Con estas instalaciones —inauguradas en febrero de 2022 en una de las plantas de la Casa de la Cultura que lleva, también, el nombre del actor—, y cumpliendo su labor de mostrar e interpretar la vida y obra de Paco Rabal, se ha logrado colocar otro punto rojo con el nombre del espectacular Nazarín o del humano Azarías en todos los mapas de itinerarios culturales. Y como no puede ser de otra manera, durante este “Año Rabal”, están llamadas a ser centro neurálgico y nudo de interconexión de muchas actividades conmemorativas del centenario de su nacimiento.

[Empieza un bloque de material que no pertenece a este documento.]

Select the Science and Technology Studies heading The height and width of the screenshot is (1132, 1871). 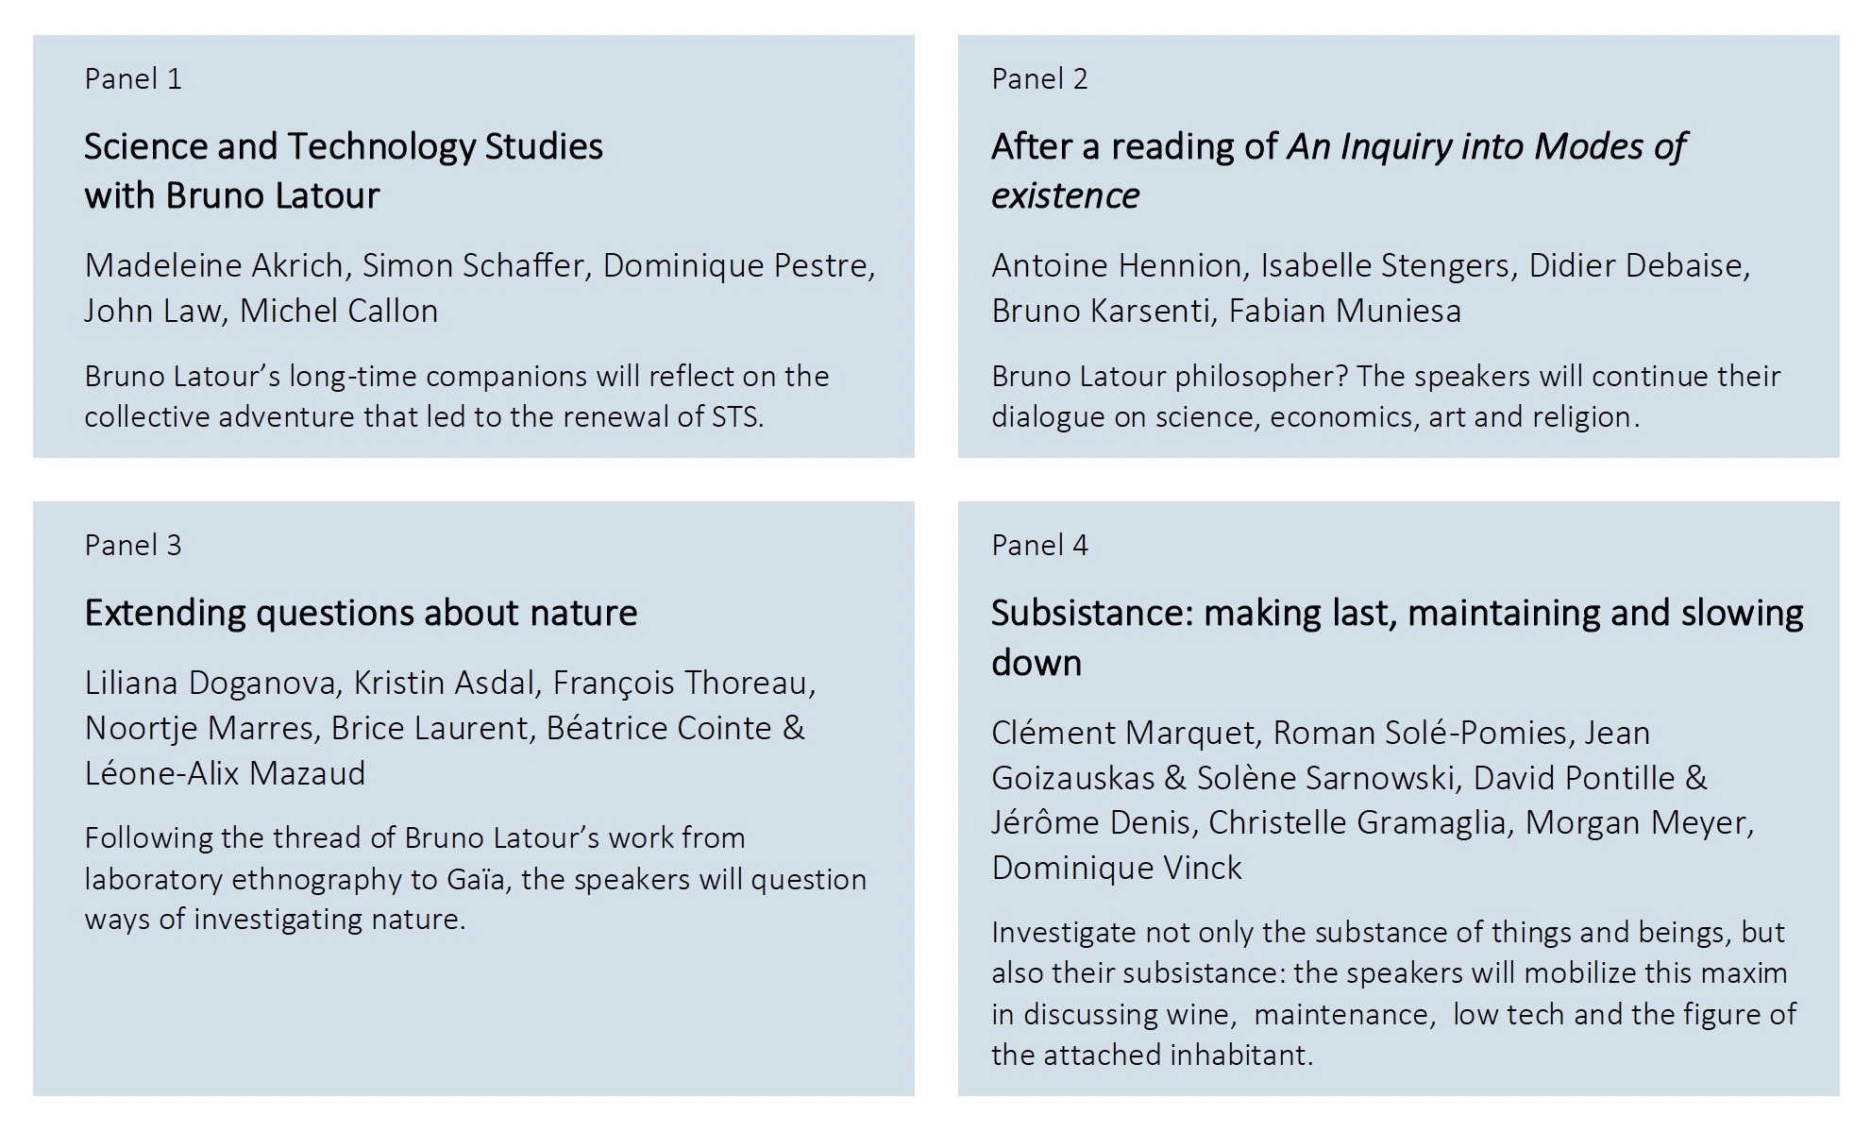tap(344, 171)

Y en este ambiente, aunque sea en otro escenario, otra meta alcanzada por la insistencia de Milana Bonita, y en su programa desde que empezara a revolotear: una escultura, próxima a inaugurar, en la Glorieta, entorno más céntrico de Águilas, dispuesta de forma que cualquier persona pueda sentarse e inmortalizar su imagen junto al cómico más polifacético . Paco Rabal, el actor más galardonado (dentro y fuera de España), o el más internacional de los y las intérpretes españoles, es un caso rayano en la linde universal de lo irrepetible, perfil del que se hizo eco Manuel Hidalgo al titular como un caso bastante excepcional (1985) su obra sobre la meteórica trayectoria de aquel, y primero de los ¡24 libros! que conforman la bibliografía del actor aguileño.